Please return, with no alterations, the lines below from the very first through the one that contains "June 2020 (308, 1134)".

** Records follows **

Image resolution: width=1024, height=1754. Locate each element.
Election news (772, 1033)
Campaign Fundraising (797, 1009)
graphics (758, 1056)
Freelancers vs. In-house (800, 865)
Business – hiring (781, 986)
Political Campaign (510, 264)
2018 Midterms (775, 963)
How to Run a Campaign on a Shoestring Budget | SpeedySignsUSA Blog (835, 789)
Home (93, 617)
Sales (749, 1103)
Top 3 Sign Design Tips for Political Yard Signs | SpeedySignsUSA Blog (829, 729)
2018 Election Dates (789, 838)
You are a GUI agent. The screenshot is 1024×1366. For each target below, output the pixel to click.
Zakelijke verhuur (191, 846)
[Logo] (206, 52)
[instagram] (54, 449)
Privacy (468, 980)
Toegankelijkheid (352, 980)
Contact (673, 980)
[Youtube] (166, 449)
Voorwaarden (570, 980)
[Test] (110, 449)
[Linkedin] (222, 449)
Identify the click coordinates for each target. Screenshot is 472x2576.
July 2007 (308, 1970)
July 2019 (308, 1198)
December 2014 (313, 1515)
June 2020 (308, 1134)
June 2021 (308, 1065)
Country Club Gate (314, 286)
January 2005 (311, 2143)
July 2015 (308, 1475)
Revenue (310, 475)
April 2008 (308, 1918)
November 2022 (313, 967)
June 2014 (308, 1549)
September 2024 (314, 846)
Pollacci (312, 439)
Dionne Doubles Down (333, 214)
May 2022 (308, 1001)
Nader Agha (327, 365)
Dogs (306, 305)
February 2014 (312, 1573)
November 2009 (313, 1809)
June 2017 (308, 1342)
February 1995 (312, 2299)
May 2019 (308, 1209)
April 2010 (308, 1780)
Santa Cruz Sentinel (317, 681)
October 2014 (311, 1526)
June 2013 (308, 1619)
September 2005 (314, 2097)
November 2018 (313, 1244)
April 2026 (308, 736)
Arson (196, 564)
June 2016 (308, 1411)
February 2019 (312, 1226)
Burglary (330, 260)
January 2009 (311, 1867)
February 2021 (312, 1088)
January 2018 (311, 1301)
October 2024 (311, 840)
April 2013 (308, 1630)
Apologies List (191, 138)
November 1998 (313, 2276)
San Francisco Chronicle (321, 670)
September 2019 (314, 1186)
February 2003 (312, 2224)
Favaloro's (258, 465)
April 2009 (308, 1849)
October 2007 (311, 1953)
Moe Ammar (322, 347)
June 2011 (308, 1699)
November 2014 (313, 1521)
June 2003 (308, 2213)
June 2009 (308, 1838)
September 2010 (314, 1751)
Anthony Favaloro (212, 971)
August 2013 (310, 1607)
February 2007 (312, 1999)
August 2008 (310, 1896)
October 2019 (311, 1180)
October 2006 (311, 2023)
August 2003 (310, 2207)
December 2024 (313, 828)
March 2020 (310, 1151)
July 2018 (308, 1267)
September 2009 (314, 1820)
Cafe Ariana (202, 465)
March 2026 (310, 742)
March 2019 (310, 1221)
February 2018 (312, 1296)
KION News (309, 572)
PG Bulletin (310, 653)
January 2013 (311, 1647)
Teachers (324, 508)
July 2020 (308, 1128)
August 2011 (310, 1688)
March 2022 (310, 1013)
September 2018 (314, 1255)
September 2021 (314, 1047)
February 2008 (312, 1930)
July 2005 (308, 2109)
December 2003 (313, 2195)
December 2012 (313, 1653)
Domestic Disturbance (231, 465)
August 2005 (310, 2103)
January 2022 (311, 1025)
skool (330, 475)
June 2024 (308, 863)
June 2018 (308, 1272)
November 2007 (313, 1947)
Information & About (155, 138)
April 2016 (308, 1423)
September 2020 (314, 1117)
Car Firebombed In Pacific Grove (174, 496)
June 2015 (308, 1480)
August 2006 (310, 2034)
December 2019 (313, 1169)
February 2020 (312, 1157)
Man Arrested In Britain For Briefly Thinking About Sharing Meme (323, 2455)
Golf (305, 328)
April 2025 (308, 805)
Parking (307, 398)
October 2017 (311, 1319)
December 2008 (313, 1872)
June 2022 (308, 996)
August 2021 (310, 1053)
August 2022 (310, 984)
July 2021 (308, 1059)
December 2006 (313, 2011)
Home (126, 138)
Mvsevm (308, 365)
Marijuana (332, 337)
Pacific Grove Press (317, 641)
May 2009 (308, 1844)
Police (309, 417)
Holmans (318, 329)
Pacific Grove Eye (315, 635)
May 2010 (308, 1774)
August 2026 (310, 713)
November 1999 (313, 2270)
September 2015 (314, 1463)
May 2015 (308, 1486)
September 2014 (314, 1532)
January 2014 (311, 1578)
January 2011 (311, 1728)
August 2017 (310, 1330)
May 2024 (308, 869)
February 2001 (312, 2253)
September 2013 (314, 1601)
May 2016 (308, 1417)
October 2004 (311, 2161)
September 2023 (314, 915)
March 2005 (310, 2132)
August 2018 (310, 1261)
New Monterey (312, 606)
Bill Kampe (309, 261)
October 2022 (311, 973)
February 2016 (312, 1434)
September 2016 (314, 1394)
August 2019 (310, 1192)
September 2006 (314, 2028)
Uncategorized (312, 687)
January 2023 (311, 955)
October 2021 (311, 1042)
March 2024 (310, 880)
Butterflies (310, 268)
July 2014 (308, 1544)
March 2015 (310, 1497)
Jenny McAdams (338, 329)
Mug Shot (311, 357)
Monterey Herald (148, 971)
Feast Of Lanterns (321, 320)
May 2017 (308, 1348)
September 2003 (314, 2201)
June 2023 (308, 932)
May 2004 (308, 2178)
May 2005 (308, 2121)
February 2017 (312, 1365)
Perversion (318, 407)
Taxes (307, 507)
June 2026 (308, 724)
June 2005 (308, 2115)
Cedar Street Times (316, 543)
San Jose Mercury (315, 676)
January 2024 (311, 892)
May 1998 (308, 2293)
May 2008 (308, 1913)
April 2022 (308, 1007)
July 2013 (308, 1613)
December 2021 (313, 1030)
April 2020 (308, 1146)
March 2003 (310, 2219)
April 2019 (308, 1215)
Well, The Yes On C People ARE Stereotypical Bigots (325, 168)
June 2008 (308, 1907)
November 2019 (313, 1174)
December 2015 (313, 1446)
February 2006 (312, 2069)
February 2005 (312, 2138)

** End of Records **

Solution to this task:
Image resolution: width=1024, height=1754. Locate each element.
Election news (772, 1033)
Campaign Fundraising (797, 1009)
graphics (758, 1056)
Freelancers vs. In-house (800, 865)
Business – hiring (781, 986)
Political Campaign (510, 264)
2018 Midterms (775, 963)
How to Run a Campaign on a Shoestring Budget | SpeedySignsUSA Blog (835, 789)
Home (93, 617)
Sales (749, 1103)
Top 3 Sign Design Tips for Political Yard Signs | SpeedySignsUSA Blog (829, 729)
2018 Election Dates (789, 838)
You are a GUI agent. The screenshot is 1024×1366. For each target below, output the pixel to click.
Zakelijke verhuur (191, 846)
[Logo] (206, 52)
[instagram] (54, 449)
Privacy (468, 980)
Toegankelijkheid (352, 980)
Contact (673, 980)
[Youtube] (166, 449)
Voorwaarden (570, 980)
[Test] (110, 449)
[Linkedin] (222, 449)
Identify the click coordinates for each target. Screenshot is 472x2576.
July 2007 (308, 1970)
July 2019 (308, 1198)
December 2014 (313, 1515)
June 2020 (308, 1134)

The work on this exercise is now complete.